Oncophage is the furthest advanced of the two vaccines, and the company recently reported data from a Phase III trial in patients with metastatic melanoma. In the multicentre open label trial, 322 patients with Stage IV melanoma were given Oncophage or the physician's choice of standard licensed cancer treatment. Patients given at least 10 doses of vaccine had their median survival extended by 29% compared with the control group.

A multicentre randomised open label Phase III trial has also been carried out in patients with kidney cancer. A total of 728 patients whose renal cell carcinoma was at high risk of recurrence after the kidney was surgically removed were enrolled in the trial, and half were given Oncophage vaccination. While more of the patients given Oncophage had died at the data cut-off point than those who had not, the company is encouraged that analysis of the data indicate that the vaccine appears to induce a 43% decrease in recurrence in patients in the earlier stages of the disease. The patients will continue to be followed up.


personalised approach

A different approach is being tried by Argos Therapeutics in the form of dendritic cell cancer vaccines. Dendritic cells capture, process and identify foreign bodies and alert the body's immune response, activating antibodies and T-cells to destroy the foreign material. The technology being developed by Argos loads dendritic cells with the patient's total tumour RNA, forcing the cells to recognise the complete antigenic repertoire of the tumour cells and creating an autologous vaccine that is personalised for the patient's specific disease. Because the vaccine contains all the antigens for the cancer, it means specific antigens do not need to be identified.
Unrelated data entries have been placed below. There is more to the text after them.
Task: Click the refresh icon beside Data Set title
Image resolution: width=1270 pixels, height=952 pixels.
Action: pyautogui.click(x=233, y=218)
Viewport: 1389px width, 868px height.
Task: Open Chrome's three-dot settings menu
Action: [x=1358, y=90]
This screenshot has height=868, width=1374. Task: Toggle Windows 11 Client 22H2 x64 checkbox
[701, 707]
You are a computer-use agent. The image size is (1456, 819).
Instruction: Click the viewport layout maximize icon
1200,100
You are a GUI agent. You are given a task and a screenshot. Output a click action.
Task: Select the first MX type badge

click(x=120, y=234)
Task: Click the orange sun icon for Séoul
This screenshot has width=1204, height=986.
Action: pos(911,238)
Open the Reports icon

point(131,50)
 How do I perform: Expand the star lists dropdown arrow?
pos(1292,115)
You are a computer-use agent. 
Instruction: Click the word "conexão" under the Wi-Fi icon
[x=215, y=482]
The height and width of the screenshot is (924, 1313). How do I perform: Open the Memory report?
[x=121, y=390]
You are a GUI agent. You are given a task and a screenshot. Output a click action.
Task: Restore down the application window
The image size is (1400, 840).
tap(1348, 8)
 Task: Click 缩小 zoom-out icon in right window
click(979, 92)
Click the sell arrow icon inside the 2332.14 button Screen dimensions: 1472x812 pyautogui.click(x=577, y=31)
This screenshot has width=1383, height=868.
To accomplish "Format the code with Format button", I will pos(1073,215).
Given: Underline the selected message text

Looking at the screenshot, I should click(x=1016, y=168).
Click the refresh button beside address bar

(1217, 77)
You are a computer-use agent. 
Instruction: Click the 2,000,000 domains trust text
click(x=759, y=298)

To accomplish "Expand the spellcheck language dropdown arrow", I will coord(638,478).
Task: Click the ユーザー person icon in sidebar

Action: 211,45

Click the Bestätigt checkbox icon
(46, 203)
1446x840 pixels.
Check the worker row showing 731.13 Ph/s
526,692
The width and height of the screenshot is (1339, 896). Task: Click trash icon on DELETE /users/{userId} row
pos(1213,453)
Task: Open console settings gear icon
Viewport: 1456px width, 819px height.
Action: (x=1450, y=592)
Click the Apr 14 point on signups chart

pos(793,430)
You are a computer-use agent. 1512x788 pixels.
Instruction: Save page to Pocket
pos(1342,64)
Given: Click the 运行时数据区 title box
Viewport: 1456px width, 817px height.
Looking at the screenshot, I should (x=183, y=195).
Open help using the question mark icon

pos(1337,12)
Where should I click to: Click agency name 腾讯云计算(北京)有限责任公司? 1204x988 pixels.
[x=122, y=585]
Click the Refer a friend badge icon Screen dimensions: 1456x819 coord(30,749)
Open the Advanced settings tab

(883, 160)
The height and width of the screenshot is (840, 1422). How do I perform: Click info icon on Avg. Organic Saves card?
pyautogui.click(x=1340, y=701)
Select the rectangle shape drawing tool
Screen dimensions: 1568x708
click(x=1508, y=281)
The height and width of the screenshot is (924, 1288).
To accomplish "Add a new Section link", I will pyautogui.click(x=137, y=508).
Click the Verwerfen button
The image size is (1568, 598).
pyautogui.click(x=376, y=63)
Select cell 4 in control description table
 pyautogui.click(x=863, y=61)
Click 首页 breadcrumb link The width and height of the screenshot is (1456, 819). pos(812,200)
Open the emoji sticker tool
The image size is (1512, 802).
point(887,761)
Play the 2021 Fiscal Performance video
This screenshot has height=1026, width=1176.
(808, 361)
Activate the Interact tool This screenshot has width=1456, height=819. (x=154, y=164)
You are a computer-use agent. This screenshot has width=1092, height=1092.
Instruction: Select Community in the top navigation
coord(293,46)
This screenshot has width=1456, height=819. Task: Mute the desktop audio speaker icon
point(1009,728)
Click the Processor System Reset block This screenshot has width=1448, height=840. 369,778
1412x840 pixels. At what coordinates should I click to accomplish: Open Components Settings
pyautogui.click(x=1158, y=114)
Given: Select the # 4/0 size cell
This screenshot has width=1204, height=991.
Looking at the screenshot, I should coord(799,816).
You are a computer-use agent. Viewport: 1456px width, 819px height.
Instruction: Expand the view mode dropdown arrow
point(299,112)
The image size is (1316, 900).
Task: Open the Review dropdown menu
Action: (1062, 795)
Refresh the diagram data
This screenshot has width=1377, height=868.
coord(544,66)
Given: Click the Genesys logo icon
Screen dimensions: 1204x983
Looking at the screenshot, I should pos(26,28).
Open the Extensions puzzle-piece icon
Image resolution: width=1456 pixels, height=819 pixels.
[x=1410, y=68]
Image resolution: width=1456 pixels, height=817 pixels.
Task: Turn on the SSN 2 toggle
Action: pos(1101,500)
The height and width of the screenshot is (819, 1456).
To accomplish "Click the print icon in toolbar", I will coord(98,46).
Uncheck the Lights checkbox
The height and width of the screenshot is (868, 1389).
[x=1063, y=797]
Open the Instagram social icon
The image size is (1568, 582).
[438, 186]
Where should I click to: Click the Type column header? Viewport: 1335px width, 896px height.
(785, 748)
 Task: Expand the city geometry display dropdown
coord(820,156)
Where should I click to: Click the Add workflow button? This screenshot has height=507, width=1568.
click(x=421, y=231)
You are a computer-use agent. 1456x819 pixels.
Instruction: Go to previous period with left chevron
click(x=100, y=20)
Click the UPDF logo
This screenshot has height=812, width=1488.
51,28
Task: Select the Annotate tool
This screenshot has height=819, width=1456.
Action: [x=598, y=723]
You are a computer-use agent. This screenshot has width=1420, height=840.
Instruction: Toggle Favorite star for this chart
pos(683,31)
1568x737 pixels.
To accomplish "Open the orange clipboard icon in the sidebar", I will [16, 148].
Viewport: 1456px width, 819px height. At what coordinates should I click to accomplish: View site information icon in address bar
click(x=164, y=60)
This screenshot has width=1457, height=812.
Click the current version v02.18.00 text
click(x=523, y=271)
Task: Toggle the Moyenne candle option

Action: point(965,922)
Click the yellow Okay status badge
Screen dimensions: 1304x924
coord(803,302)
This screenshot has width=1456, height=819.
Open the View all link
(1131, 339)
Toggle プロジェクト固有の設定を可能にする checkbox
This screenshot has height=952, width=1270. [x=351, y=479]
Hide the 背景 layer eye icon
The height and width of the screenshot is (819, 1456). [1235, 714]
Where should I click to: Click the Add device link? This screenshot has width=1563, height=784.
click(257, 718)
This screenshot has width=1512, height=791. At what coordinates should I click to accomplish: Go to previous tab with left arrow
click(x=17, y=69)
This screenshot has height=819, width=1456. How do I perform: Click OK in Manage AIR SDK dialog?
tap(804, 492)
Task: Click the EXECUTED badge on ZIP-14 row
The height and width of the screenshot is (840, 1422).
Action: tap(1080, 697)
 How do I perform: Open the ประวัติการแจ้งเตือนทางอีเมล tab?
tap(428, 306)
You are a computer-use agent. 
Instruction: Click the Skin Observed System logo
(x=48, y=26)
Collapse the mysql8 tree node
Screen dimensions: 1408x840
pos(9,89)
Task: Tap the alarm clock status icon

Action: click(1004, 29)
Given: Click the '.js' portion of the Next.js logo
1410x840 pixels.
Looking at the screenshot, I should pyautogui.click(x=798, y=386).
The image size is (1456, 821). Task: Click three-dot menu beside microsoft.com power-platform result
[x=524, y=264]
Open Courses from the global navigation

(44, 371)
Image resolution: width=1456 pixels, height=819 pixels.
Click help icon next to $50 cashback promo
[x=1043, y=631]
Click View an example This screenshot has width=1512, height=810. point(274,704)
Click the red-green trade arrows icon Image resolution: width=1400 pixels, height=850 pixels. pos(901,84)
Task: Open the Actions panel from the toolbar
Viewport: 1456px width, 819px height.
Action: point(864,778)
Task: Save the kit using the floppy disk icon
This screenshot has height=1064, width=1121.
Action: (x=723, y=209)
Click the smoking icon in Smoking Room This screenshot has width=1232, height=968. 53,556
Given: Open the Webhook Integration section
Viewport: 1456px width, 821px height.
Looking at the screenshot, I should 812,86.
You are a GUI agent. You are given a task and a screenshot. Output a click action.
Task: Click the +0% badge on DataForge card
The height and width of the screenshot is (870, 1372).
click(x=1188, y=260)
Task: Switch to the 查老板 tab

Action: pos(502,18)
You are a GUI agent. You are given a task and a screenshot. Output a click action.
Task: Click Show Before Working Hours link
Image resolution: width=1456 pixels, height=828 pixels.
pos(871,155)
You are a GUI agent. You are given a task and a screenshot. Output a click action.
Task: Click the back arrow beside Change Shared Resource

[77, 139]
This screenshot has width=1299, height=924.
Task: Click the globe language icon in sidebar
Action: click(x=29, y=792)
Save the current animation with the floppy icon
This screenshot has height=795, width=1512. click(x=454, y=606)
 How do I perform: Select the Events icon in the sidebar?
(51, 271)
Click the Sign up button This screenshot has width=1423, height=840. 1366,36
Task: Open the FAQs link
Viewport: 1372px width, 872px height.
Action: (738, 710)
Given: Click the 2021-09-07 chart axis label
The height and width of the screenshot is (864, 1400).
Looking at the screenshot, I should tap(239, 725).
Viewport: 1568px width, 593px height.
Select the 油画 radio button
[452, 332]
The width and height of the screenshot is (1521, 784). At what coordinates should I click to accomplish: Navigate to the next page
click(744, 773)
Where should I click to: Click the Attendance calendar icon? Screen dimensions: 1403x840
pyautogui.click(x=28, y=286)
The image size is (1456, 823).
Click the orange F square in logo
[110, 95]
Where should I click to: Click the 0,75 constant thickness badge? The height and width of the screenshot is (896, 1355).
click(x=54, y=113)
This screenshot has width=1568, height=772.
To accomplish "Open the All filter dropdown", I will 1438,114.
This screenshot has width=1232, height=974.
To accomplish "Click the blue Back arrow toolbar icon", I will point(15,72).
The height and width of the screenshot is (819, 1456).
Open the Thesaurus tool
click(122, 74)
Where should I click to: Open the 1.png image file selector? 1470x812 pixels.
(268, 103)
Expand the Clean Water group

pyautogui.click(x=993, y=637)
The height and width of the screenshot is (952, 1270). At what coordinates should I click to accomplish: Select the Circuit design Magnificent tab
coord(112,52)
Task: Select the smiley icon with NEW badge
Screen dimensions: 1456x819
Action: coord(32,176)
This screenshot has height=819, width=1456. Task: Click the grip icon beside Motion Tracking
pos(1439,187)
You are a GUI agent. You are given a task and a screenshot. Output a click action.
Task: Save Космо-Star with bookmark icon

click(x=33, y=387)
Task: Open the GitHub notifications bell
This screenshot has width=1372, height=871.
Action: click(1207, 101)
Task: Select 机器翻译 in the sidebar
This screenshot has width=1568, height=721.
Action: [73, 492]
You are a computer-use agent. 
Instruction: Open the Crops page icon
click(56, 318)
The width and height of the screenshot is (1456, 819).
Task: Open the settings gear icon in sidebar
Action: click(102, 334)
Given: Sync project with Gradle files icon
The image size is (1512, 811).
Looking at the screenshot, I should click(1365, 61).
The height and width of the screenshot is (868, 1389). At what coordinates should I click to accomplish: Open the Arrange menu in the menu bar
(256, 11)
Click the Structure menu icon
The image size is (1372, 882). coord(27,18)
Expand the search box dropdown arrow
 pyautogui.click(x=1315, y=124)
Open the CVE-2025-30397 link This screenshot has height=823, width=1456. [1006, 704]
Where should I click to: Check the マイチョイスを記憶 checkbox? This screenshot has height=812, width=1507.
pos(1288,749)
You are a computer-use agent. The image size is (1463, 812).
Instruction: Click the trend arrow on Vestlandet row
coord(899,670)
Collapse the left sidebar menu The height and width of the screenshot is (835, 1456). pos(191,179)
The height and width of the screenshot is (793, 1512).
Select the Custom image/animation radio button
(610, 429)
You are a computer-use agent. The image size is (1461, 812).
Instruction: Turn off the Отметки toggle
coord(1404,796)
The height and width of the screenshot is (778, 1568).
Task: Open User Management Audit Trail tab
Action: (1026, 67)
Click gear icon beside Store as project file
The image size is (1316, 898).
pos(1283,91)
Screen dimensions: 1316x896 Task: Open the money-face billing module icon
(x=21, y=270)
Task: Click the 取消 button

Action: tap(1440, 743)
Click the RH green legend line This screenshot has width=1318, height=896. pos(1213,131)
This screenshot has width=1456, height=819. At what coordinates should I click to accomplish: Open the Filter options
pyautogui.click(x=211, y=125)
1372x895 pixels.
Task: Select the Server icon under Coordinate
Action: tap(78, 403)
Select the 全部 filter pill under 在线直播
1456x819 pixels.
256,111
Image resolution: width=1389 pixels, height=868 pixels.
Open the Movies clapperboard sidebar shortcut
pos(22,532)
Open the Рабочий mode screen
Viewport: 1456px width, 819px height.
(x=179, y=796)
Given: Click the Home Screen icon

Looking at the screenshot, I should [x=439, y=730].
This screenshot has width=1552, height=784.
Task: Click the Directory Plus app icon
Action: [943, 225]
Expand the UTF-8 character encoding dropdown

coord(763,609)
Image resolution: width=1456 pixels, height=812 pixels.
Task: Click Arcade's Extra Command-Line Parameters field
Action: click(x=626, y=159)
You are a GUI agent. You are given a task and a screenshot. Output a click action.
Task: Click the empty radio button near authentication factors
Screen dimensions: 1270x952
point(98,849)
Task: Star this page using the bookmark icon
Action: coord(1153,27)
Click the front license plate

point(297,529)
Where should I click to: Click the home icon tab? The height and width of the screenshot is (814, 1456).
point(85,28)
The starting point is to take precursors of the patient's dendritic cells and mature them. Their tumour RNA is then amplified, from the tumour site itself, metastases or even tumour cells that are present in the circulation. A single production run makes sufficient vaccine to treat the patient for several years, and only a tiny specimen of tumour is needed. Phase I/II trials are being carried out in patients with metastatic renal cell carcinoma, and trials are also planned for chronic lymphocytic leukaemia.

Dendritic cells also feature in the pathway of the non-patient-specific vaccines being developed by Cerus, based in Concord, California, based on Listeria monocytogenes bacteria. An attenuated strain of listeria is used to stimulate innate immunity by interacting with multiple pattern recognition receptors associated with antigen presenting cells, such as macrophages and immature dendritic cells. The dendritic cells are activated and mature, releasing cytokines and activating NK cells. Tumour antigens that have been engineered into the listeria are processed and presented by mature dendritic cells, priming tumour specific CD4 and CD* T-cells. These then recognise the malignant cells, leading to cytokine production and tumour cell destruction.

Phase I trials are planned in colorectal cancer that has metastasised to the liver, using the CRS-100 strain, after preclinical experiments suggested that it stimulates an anticancer immune response in the liver. Another product, CRS-207, combines the listeria technology with mesothelin, a proprietary antigen that is expressed in pancreatic and ovarian tumours. A third product that is in development, MEDI 543, is a combination of MedImmune's EphA2 antigen, expressed in a number of solid tumours such as breast, prostate, colon and metastatic melanoma, and Cerus" listeria technology.

With so many innovative approaches to developing vaccines against cancer, it can only be a matter of time before therapies that are more effective, but also do not cause the unpleasant side effects of standard chemotherapy or radiotherapy, enter the marketplace.